There is a total of 17 muscles connected to the scapula, 11 of which originate from it, whereas 6 others have it as a point of insertion. The muscles that originate from the vertebral column and are inserted into the scapula are the: Trapezius, Levator scapulae, Rhomboid major and Rhomboid minor.

The Trapezius is inserted into the spine of the scapula, wheras the other 3 are inserted into its medial border, which helps them achieve their function the best. Two more muscles that are inserted into the scapula are the Serratus anterior and the Pectoralis minor.

The Serratus anterior is inserted to the whole length of the medial border of the scapula, anterior to the three other muscles mentioned above. This is because its point of origin is the anterior chest wall, so the muscle itself extends around the thoracic cage in order to reach its designated point of insertion.

Another muscle, the Pectoralis minor, comes from the anterior chest wall, to be inserted into the coracoid process of the scapula.

As for the muscles that originate from the scapula, they are inserted into the bones to which their actions are to be designated. So, of all the 11 muscles originating from the scapula, only the Omohyoid is inserted into the hyoid bone (Notice how the prefix of the name of the muscle indicates its point of origin -omo means scapula in Latin- whereas its suffix indicates its point of insertion).

The other 10 muscles are all inserted into the humerus. This shows how the scapula is of an important role in the muscular function of the arm, as the muscles attached to the humerus connecting it to the scapula are capable of rotating, extending, abduction the arm as well as bringing about other types of movements.

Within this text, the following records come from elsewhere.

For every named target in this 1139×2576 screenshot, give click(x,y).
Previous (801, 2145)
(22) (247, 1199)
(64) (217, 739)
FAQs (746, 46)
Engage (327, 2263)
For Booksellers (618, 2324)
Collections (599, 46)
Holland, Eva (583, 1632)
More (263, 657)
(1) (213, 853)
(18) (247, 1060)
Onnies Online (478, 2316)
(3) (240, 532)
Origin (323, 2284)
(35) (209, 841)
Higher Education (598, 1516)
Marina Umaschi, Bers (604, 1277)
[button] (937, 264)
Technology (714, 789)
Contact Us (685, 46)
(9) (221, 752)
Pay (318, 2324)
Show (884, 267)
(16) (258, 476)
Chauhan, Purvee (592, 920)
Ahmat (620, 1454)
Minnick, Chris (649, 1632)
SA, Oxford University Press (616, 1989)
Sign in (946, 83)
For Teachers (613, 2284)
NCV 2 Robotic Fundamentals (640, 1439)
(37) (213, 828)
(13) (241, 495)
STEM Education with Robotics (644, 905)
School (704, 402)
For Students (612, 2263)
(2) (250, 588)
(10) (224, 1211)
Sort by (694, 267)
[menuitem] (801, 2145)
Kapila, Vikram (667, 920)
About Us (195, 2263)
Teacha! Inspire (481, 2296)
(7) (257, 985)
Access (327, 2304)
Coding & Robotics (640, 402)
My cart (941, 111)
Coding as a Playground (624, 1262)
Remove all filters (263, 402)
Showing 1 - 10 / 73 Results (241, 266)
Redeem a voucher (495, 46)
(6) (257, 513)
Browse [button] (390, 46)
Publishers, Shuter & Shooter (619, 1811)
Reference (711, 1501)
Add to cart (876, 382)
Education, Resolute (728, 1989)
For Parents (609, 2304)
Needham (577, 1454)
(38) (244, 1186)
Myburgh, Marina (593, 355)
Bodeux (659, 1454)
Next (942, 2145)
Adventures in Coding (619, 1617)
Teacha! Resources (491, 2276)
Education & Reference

Those muscles are the: Coracobrachialis, Triceps brachii (long head), Biceps brachii (short and long head), Subscapularis, Deltoid, Supraspinatous, Infraspinatous, Teres major, Teres minor and some few fibres from the Latissimus dorsi.

The Supraspinatous and Infraspinatous originate from the supraspinous and infraspinous fossae, respectively, while the Subscapularis originates from the subscapular fossa located on the other (anterior) side of the scapula. The Deltoid originates from both the scapula and the clavicle, so just like the Trapezius, it's attached to the spine of the scapula.

The Teres major, Teres minor and the long head of the Triceps brachii are attached to the lateral border of the scapula. Fibers from the Latissimus dorsi, a muscle that originates from the iliac crest and extends along the length of the vertebral column, ascending to the 7th thoracic vertebra, are attached to the inferior angle of the scapula.

The Coracobrachialis, along with the short head of the Biceps brachii, originate at the tip of the coracoid process. The long head of the Biceps originates from a point just a bit farther away from the point of attachment of its short head.

Thus it's seemingly obvious how the action of the muscles attached to the scapula is determined by their points of insertion or origin. Muscles inserted to the scapula act on it, moving it, whereas those originating from it act on parts to which they are inserted. This shows how the scapula plays an important role in movement.